Jim Weeks, Gettysburg: Memory, Market, and an American Shrine, 197.

Commonplace Book #96

A key future of heritage over history is the substitution of image for reality that turns illusions into authenticity.  The power of images lies in their evocation of feelings regardless of historical facts.  Public interest in the battle’s narrative had been met by vendors through a wide variety of mediums since the battle ended.  But with Gettysburg’s historical meanings largely gone, the quest to experience the original event became more urgent.  Moreover, images could shore up the pitiful inadequacy of monuments, the electric map, the cyclorama, or bird-eye battlefield views.  Beginning in the 1970s, “living history” demonstrations, large reenactments, realistic art, and other mediums attempted to tear through the veil intervening between present and past for a clear view of 1863.

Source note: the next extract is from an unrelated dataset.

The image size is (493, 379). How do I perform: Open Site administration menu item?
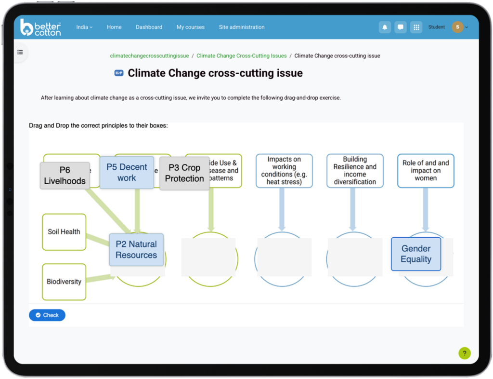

New forms of graphic art, fiction, and popular history disseminated fresh and beguiling images of what the days of ’63 really looked like.  Realistic artists–two of whom eventually established studios in Gettysburg–painted seemingly endless interpretations of select battle scenes, with careful attention to minute details but not, thankfully, real carnage.  As pessimism deepened during the denouement of Vietnam, Michael Sharra’s The Killer Angels championed the military through the lens of Gettysburg.  Sharra, a career soldier, wound together the fates of select officers at Gettysburg in a fictional tribute to bravery, self-sacrifice, and American character while ignoring the Civil War’s seminal issues.  The book proved extremely popular and won the Pulitzer Prize.  Its skillful character development generated new American heroes, the Confederate General James Longstreet and the Union’s Colonel Joshua Chamberlain, for a society in need of heroes. 

Jim Weeks, Gettysburg: Memory, Market, and an American Shrine, 175.

Commonplace Book #95

It might have been easy for boys like ten-year-old George Stafford, armed with a souvenir musket firing corks, to entertain himself at a shrine celebrating male vigor.  The gender socialization of girls, however, dictated that the space did not welcome girls’ play.  When Judith Green and her two younger sisters, five and three, were introduced to Gettysburg in 1958, their shepherding grandparents ushered them to the commercial area of town without entering the battlefield at all.  And in the days before the 1990s Gettysburg Barbie doll, virtually none of the available souvenirs, including pincushions or ceramic plates, could be turned into girls’ playthings.  Adults thought the lessons of Gettysburg of greatest importance for future warriors, and besides, the trip might provide an opportunity for father-son or mother-daughter bonding. 

Jim Weeks, Gettysburg: Memory, Market, and an American Shrine, 160.